Im bislang größten Prozess gegen die organisierte Kriminalität in Ostdeutschland sind sechs Mitglieder der so genannten XY-Bande vom Landgericht Neuruppin zu langjährigen Freiheitsstrafen verurteilt worden.

Neuruppin - Knapp 17 Monate nach Prozessauftakt befanden die Richter sechs von noch sieben Angeklagten unter anderem des bandenmäßigen Drogenhandels oder der Beihilfe dazu sowie des illegalen Glücksspiels für schuldig. Der Anklagepunkt der Mitgliedschaft in einer kriminellen Vereinigung wurde fallen gelassen.

Der mutmaßliche Kopf der Bande, der Kaufmann und frühere Neuruppiner CDU-Stadtverordnete Olaf K., muss für zwölf Jahre ins Gefängnis. Er wurde zusätzlich noch wegen Bestechung und Vorteilsnahme belangt. Die beiden weiteren Rädelsführer Carsten O. und Jürgen D. wurden zu Gesamthaftstrafen von jeweils neun Jahren verurteilt. Drei weitere Angeklagte sollen Haftstrafen zwischen drei und acht Jahren verbüßen. Der 45-jährige Thomas B. wurde freigesprochen. Die Justiz behält zudem 76.000 Euro aus dem privaten Vermögen von K. sowie rund 829.000 Euro aus dem Bestand einer von mehreren Angeklagten geleiteten Firma ein.
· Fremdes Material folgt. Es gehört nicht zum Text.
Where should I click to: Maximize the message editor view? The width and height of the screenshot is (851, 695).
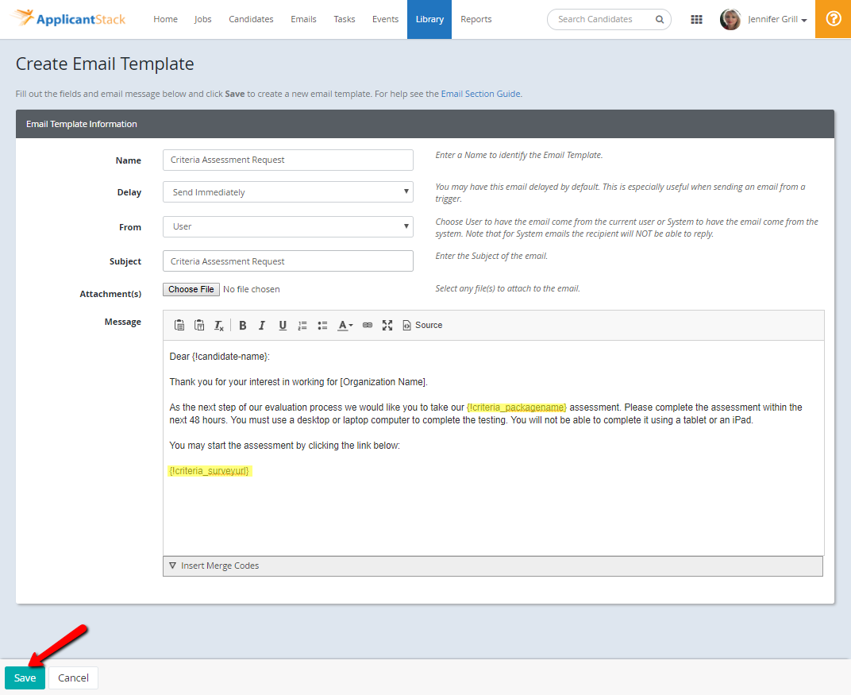click(x=387, y=325)
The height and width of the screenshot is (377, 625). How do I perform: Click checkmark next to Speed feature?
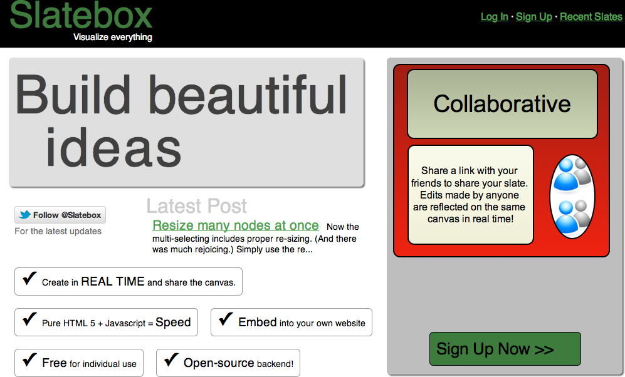(29, 319)
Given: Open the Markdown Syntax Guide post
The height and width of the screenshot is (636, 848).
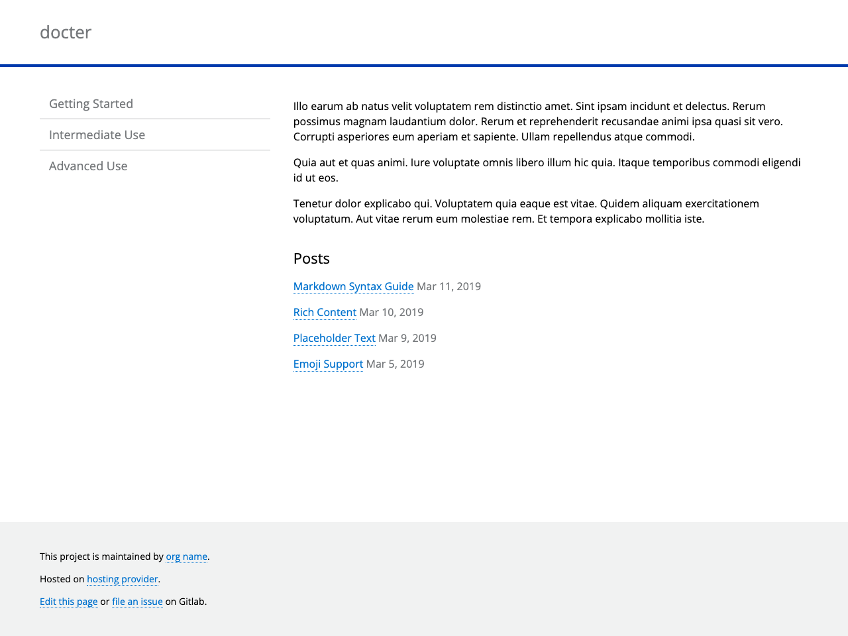Looking at the screenshot, I should point(353,286).
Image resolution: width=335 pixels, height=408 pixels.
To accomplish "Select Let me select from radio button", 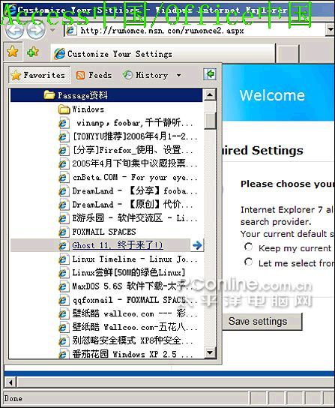I will (x=248, y=262).
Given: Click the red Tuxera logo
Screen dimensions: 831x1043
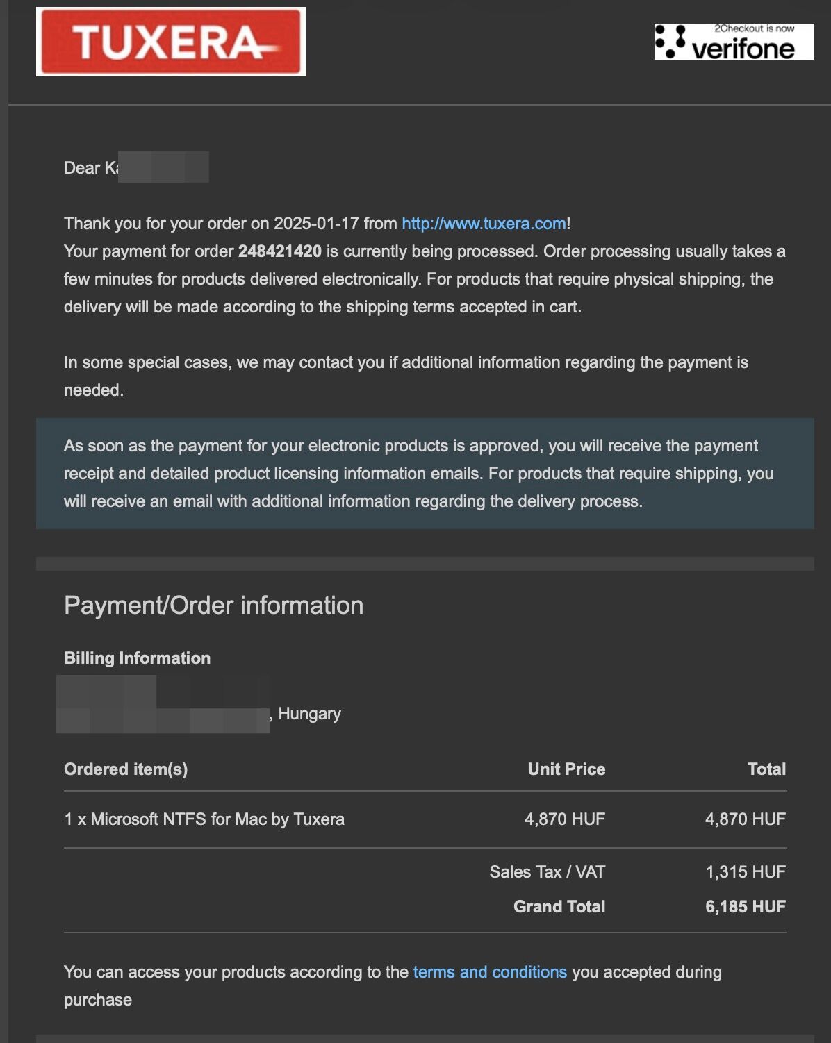Looking at the screenshot, I should point(171,42).
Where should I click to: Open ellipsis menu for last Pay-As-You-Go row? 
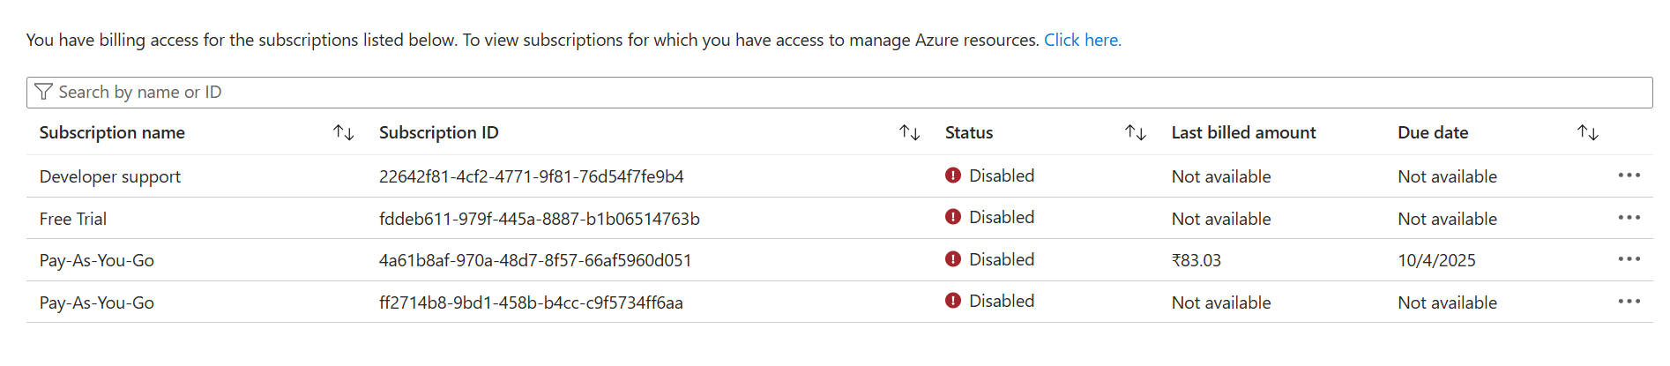pyautogui.click(x=1629, y=302)
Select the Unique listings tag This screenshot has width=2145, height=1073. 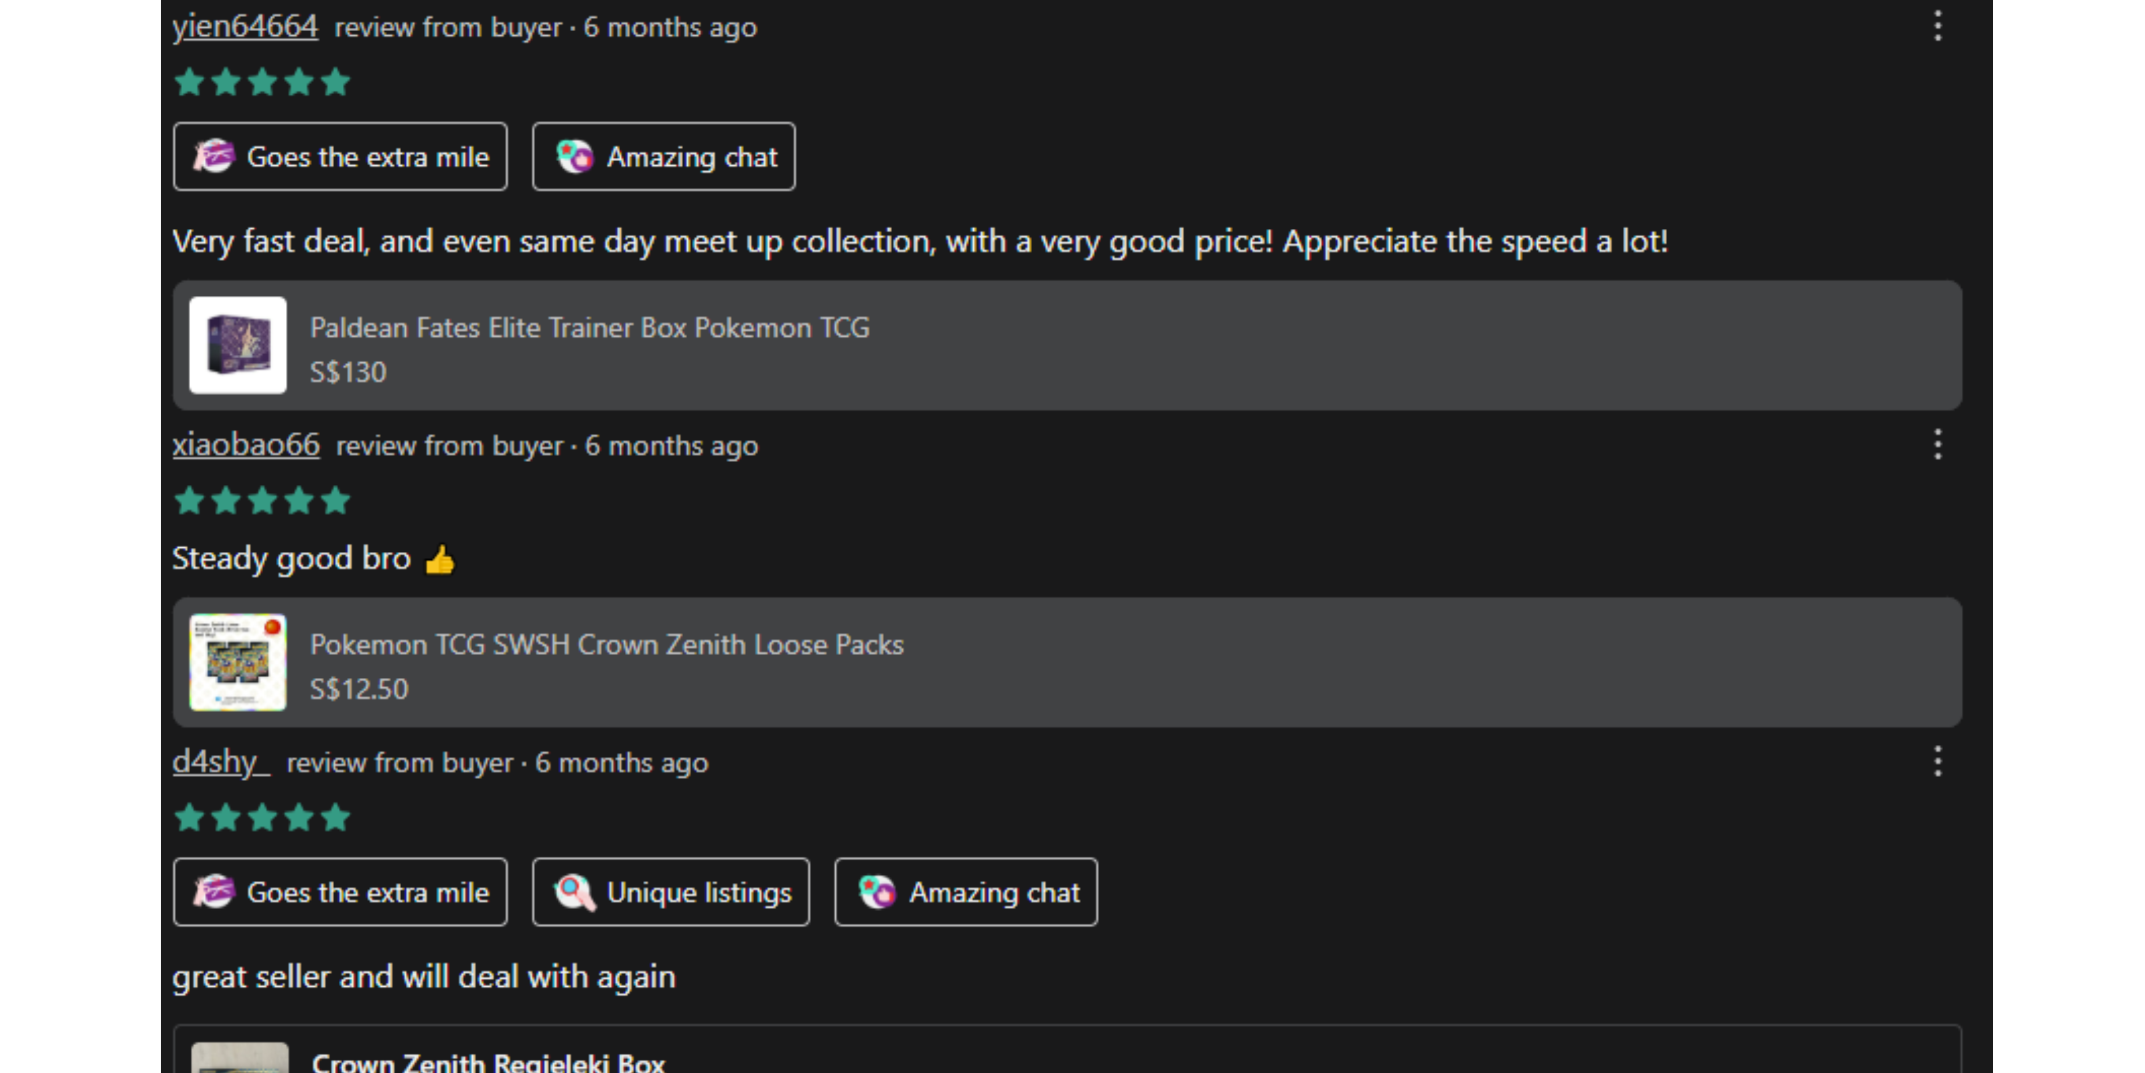pos(671,892)
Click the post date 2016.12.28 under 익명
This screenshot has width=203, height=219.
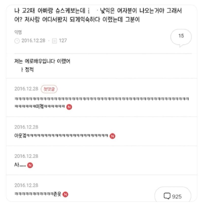(x=33, y=41)
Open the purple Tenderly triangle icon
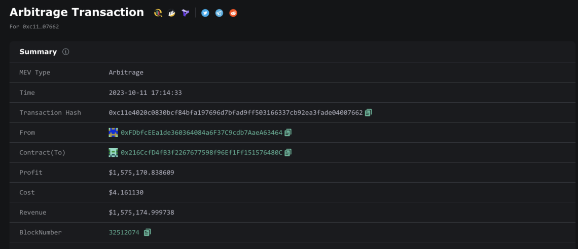 point(185,13)
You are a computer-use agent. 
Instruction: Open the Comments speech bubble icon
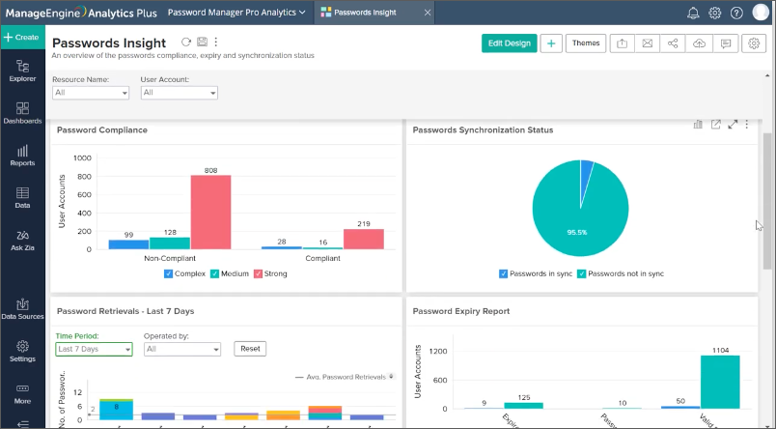coord(725,43)
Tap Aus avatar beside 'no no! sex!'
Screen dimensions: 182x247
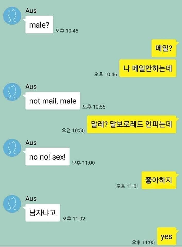click(12, 148)
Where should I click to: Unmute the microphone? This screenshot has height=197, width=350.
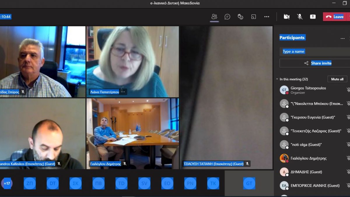point(300,17)
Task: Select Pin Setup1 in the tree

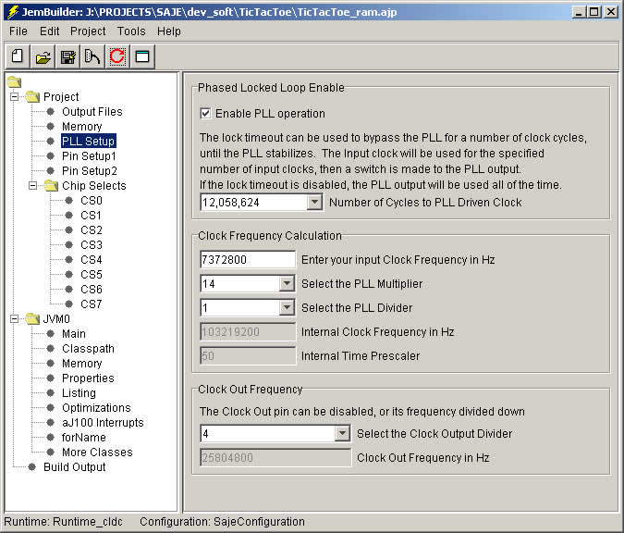Action: (89, 156)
Am 83. Verhandlungstag nahmen die Angeklagten die Urteilssprüche mit versteinerten Mienen auf. Bei dem 38-jährigen Olaf K. deutete ein heftiges Augenzucken die Anspannung des Angeklagten an. Sein damaliger mutmaßlicher Komplize Jürgen D. kaute auf einer Plastikkarte herum. Die zahlreichen im Publikum anwesenden Lebensgefährtinnen der Angeklagten reagierten teils mit lautem Stöhnen auf die Verkündung der Urteile.

Die 1. Große Strafkammer blieb mit dem Strafmaß zum Teil deutlich hinter den Forderungen der Staatsanwaltschaft zurück. Die Anklagebehörde hatte für Olaf K. 14 Jahre Gefängnis gefordert. Für Carsten O. und Jürgen D. hatte die Staatsanwaltschaft auf elf sowie elfeinhalb Jahre Haft plädiert. Die vier weiteren Angeklagten sollten zu Haftstrafen zwischen vier und achteinhalb Jahren verurteilt werden. Der Verteidiger von Olaf K. hatte dagegen eine Strafe für seinen Mandanten von deutlich unter zehn Jahren gefordert.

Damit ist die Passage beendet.